(Beginning of Data extracts)

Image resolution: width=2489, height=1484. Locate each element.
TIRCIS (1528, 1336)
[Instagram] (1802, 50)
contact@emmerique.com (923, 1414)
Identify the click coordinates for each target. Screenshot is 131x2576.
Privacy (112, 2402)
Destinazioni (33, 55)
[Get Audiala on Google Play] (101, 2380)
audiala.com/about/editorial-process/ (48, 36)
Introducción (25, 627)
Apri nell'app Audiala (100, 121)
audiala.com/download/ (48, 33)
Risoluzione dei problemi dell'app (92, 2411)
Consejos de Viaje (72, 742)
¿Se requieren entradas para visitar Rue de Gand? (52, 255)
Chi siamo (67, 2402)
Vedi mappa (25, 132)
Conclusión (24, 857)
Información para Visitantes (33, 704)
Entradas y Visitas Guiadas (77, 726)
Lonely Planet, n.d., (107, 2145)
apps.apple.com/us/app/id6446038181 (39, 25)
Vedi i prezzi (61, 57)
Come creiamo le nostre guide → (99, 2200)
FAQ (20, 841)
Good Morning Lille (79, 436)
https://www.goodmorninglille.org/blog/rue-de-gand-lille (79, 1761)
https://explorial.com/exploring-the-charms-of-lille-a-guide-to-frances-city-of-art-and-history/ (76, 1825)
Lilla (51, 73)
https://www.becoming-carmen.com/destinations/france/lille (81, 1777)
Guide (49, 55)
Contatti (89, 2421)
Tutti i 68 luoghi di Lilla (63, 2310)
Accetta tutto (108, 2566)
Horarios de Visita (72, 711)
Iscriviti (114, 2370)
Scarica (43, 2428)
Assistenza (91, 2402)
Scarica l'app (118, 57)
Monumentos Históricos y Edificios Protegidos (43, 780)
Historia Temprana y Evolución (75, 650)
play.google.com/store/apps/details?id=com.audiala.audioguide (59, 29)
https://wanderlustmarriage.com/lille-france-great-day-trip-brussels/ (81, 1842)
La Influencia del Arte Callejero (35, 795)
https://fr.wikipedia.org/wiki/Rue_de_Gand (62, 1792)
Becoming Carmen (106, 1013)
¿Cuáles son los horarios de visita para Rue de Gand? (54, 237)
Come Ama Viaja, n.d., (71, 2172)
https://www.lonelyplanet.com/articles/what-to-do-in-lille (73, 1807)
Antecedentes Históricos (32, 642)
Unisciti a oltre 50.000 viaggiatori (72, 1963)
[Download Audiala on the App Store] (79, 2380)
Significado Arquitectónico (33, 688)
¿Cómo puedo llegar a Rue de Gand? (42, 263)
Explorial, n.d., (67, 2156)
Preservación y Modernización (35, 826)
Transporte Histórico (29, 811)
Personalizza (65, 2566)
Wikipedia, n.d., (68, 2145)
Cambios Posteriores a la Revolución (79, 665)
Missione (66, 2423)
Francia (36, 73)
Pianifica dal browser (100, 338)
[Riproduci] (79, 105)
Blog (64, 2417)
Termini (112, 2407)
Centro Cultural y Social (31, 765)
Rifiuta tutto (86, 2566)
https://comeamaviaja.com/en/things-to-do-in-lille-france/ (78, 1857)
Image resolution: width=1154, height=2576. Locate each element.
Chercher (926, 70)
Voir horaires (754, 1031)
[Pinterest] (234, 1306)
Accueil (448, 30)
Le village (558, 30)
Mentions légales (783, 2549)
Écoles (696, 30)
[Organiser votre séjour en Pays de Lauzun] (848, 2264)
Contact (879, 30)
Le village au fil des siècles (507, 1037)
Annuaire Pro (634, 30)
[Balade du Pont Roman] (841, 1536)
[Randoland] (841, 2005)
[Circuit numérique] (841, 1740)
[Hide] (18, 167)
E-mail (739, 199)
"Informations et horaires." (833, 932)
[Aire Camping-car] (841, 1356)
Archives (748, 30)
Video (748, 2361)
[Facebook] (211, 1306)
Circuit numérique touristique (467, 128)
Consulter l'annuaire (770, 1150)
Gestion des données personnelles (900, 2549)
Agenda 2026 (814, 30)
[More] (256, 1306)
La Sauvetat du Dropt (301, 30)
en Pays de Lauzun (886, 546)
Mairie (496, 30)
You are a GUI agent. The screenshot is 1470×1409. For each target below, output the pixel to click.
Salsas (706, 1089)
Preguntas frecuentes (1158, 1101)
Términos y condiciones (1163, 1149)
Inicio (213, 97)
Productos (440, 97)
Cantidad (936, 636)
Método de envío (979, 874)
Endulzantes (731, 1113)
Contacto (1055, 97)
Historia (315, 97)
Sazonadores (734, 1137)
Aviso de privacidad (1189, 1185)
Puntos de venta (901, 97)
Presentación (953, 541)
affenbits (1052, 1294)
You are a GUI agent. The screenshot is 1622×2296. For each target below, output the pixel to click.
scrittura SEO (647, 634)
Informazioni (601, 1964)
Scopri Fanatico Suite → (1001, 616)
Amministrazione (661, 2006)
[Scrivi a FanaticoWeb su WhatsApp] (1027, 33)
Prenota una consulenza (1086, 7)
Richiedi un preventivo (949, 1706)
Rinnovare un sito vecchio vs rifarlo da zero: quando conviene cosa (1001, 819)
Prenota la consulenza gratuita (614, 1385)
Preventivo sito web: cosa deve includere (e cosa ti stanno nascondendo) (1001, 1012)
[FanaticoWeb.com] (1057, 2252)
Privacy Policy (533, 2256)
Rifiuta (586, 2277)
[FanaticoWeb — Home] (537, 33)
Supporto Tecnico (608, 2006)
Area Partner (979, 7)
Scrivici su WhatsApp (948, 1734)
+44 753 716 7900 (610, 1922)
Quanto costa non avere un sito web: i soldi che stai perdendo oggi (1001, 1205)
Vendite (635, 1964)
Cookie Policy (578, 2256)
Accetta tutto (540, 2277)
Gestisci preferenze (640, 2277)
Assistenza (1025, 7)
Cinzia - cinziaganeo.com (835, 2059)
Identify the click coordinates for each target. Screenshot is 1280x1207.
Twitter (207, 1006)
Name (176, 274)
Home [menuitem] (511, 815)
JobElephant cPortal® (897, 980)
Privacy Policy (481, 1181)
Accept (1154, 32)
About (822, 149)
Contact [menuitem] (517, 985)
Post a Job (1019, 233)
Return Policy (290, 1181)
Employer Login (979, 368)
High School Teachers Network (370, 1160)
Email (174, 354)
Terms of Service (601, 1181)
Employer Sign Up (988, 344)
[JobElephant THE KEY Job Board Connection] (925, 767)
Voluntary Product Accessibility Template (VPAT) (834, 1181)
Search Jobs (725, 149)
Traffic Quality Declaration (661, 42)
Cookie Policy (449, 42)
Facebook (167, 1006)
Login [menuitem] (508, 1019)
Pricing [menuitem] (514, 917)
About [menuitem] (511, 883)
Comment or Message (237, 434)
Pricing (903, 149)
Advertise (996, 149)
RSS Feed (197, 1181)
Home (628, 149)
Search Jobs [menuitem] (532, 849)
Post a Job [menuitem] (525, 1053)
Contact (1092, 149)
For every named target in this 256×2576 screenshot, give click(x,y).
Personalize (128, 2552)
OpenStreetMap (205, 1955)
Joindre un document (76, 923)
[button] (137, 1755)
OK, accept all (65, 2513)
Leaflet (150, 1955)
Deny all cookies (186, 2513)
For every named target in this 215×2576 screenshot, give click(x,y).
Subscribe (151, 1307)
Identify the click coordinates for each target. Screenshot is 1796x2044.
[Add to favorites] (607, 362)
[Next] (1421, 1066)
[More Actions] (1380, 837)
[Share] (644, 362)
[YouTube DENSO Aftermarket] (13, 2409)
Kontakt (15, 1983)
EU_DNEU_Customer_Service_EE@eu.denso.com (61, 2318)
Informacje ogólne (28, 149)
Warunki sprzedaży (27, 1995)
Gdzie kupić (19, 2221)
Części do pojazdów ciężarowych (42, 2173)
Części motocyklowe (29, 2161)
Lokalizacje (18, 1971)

(End of Data extracts)

__What you need to do__. An exact reproduction of all the records is needed.

__Expected output__.
Image resolution: width=2489, height=1484. Locate each element.
TIRCIS (1528, 1336)
[Instagram] (1802, 50)
contact@emmerique.com (923, 1414)
Identify the click coordinates for each target. Screenshot is 131x2576.
Privacy (112, 2402)
Destinazioni (33, 55)
[Get Audiala on Google Play] (101, 2380)
audiala.com/about/editorial-process/ (48, 36)
Introducción (25, 627)
Apri nell'app Audiala (100, 121)
audiala.com/download/ (48, 33)
Risoluzione dei problemi dell'app (92, 2411)
Consejos de Viaje (72, 742)
¿Se requieren entradas para visitar Rue de Gand? (52, 255)
Chi siamo (67, 2402)
Vedi mappa (25, 132)
Conclusión (24, 857)
Información para Visitantes (33, 704)
Entradas y Visitas Guiadas (77, 726)
Lonely Planet, n.d., (107, 2145)
apps.apple.com/us/app/id6446038181 (39, 25)
Vedi i prezzi (61, 57)
Come creiamo le nostre guide → (99, 2200)
FAQ (20, 841)
Good Morning Lille (79, 436)
https://www.goodmorninglille.org/blog/rue-de-gand-lille (79, 1761)
https://explorial.com/exploring-the-charms-of-lille-a-guide-to-frances-city-of-art-and-history/ (76, 1825)
Lilla (51, 73)
https://www.becoming-carmen.com/destinations/france/lille (81, 1777)
Guide (49, 55)
Contatti (89, 2421)
Tutti i 68 luoghi di Lilla (63, 2310)
Accetta tutto (108, 2566)
Horarios de Visita (72, 711)
Iscriviti (114, 2370)
Scarica (43, 2428)
Assistenza (91, 2402)
Scarica l'app (118, 57)
Monumentos Históricos y Edificios Protegidos (43, 780)
Historia Temprana y Evolución (75, 650)
play.google.com/store/apps/details?id=com.audiala.audioguide (59, 29)
https://wanderlustmarriage.com/lille-france-great-day-trip-brussels/ (81, 1842)
La Influencia del Arte Callejero (35, 795)
https://fr.wikipedia.org/wiki/Rue_de_Gand (62, 1792)
Becoming Carmen (106, 1013)
¿Cuáles son los horarios de visita para Rue de Gand? (54, 237)
Come Ama Viaja, n.d., (71, 2172)
https://www.lonelyplanet.com/articles/what-to-do-in-lille (73, 1807)
Antecedentes Históricos (32, 642)
Unisciti a oltre 50.000 viaggiatori (72, 1963)
[Download Audiala on the App Store] (79, 2380)
Significado Arquitectónico (33, 688)
¿Cómo puedo llegar a Rue de Gand? (42, 263)
Explorial, n.d., (67, 2156)
Preservación y Modernización (35, 826)
Transporte Histórico (29, 811)
Personalizza (65, 2566)
Wikipedia, n.d., (68, 2145)
Cambios Posteriores a la Revolución (79, 665)
Missione (66, 2423)
Francia (36, 73)
Pianifica dal browser (100, 338)
[Riproduci] (79, 105)
Blog (64, 2417)
Termini (112, 2407)
Centro Cultural y Social (31, 765)
Rifiuta tutto (86, 2566)
https://comeamaviaja.com/en/things-to-do-in-lille-france/ (78, 1857)
Image resolution: width=1154, height=2576. Locate each element.
Chercher (926, 70)
Voir horaires (754, 1031)
[Pinterest] (234, 1306)
Accueil (448, 30)
Le village (558, 30)
Mentions légales (783, 2549)
Écoles (696, 30)
[Organiser votre séjour en Pays de Lauzun] (848, 2264)
Contact (879, 30)
Le village au fil des siècles (507, 1037)
Annuaire Pro (634, 30)
[Balade du Pont Roman] (841, 1536)
[Randoland] (841, 2005)
[Circuit numérique] (841, 1740)
[Hide] (18, 167)
E-mail (739, 199)
"Informations et horaires." (833, 932)
[Aire Camping-car] (841, 1356)
Archives (748, 30)
Video (748, 2361)
[Facebook] (211, 1306)
Circuit numérique touristique (467, 128)
Consulter l'annuaire (770, 1150)
Gestion des données personnelles (900, 2549)
Agenda 2026 (814, 30)
[More] (256, 1306)
La Sauvetat du Dropt (301, 30)
en Pays de Lauzun (886, 546)
Mairie (496, 30)
You are a GUI agent. The screenshot is 1470×1409. For each target below, output the pixel to click.
Salsas (706, 1089)
Preguntas frecuentes (1158, 1101)
Términos y condiciones (1163, 1149)
Inicio (213, 97)
Productos (440, 97)
Cantidad (936, 636)
Método de envío (979, 874)
Endulzantes (731, 1113)
Contacto (1055, 97)
Historia (315, 97)
Sazonadores (734, 1137)
Aviso de privacidad (1189, 1185)
Puntos de venta (901, 97)
Presentación (953, 541)
affenbits (1052, 1294)
You are a GUI agent. The screenshot is 1622×2296. For each target below, output the pixel to click.
scrittura SEO (647, 634)
Informazioni (601, 1964)
Scopri Fanatico Suite → (1001, 616)
Amministrazione (661, 2006)
[Scrivi a FanaticoWeb su WhatsApp] (1027, 33)
Prenota una consulenza (1086, 7)
Richiedi un preventivo (949, 1706)
Rinnovare un sito vecchio vs rifarlo da zero: quando conviene cosa (1001, 819)
Prenota la consulenza gratuita (614, 1385)
Preventivo sito web: cosa deve includere (e cosa ti stanno nascondendo) (1001, 1012)
[FanaticoWeb.com] (1057, 2252)
Privacy Policy (533, 2256)
Rifiuta (586, 2277)
[FanaticoWeb — Home] (537, 33)
Supporto Tecnico (608, 2006)
Area Partner (979, 7)
Scrivici su WhatsApp (948, 1734)
+44 753 716 7900 (610, 1922)
Quanto costa non avere un sito web: i soldi che stai perdendo oggi (1001, 1205)
Vendite (635, 1964)
Cookie Policy (578, 2256)
Accetta tutto (540, 2277)
Gestisci preferenze (640, 2277)
Assistenza (1025, 7)
Cinzia - cinziaganeo.com (835, 2059)
Identify the click coordinates for each target. Screenshot is 1280x1207.
Twitter (207, 1006)
Name (176, 274)
Home [menuitem] (511, 815)
JobElephant cPortal® (897, 980)
Privacy Policy (481, 1181)
Accept (1154, 32)
About (822, 149)
Contact [menuitem] (517, 985)
Post a Job (1019, 233)
Return Policy (290, 1181)
Employer Login (979, 368)
High School Teachers Network (370, 1160)
Email (174, 354)
Terms of Service (601, 1181)
Employer Sign Up (988, 344)
[JobElephant THE KEY Job Board Connection] (925, 767)
Voluntary Product Accessibility Template (VPAT) (834, 1181)
Search Jobs (725, 149)
Traffic Quality Declaration (661, 42)
Cookie Policy (449, 42)
Facebook (167, 1006)
Login [menuitem] (508, 1019)
Pricing [menuitem] (514, 917)
About [menuitem] (511, 883)
Comment or Message (237, 434)
Pricing (903, 149)
Advertise (996, 149)
RSS Feed (197, 1181)
Home (628, 149)
Search Jobs [menuitem] (532, 849)
Post a Job [menuitem] (525, 1053)
Contact (1092, 149)
For every named target in this 256×2576 screenshot, give click(x,y).
Personalize (128, 2552)
OpenStreetMap (205, 1955)
Joindre un document (76, 923)
[button] (137, 1755)
OK, accept all (65, 2513)
Leaflet (150, 1955)
Deny all cookies (186, 2513)
For every named target in this 215×2576 screenshot, give click(x,y).
Subscribe (151, 1307)
Identify the click coordinates for each target. Screenshot is 1796x2044.
[Add to favorites] (607, 362)
[Next] (1421, 1066)
[More Actions] (1380, 837)
[Share] (644, 362)
[YouTube DENSO Aftermarket] (13, 2409)
Kontakt (15, 1983)
EU_DNEU_Customer_Service_EE@eu.denso.com (61, 2318)
Informacje ogólne (28, 149)
Warunki sprzedaży (27, 1995)
Gdzie kupić (19, 2221)
Części do pojazdów ciężarowych (42, 2173)
Części motocyklowe (29, 2161)
Lokalizacje (18, 1971)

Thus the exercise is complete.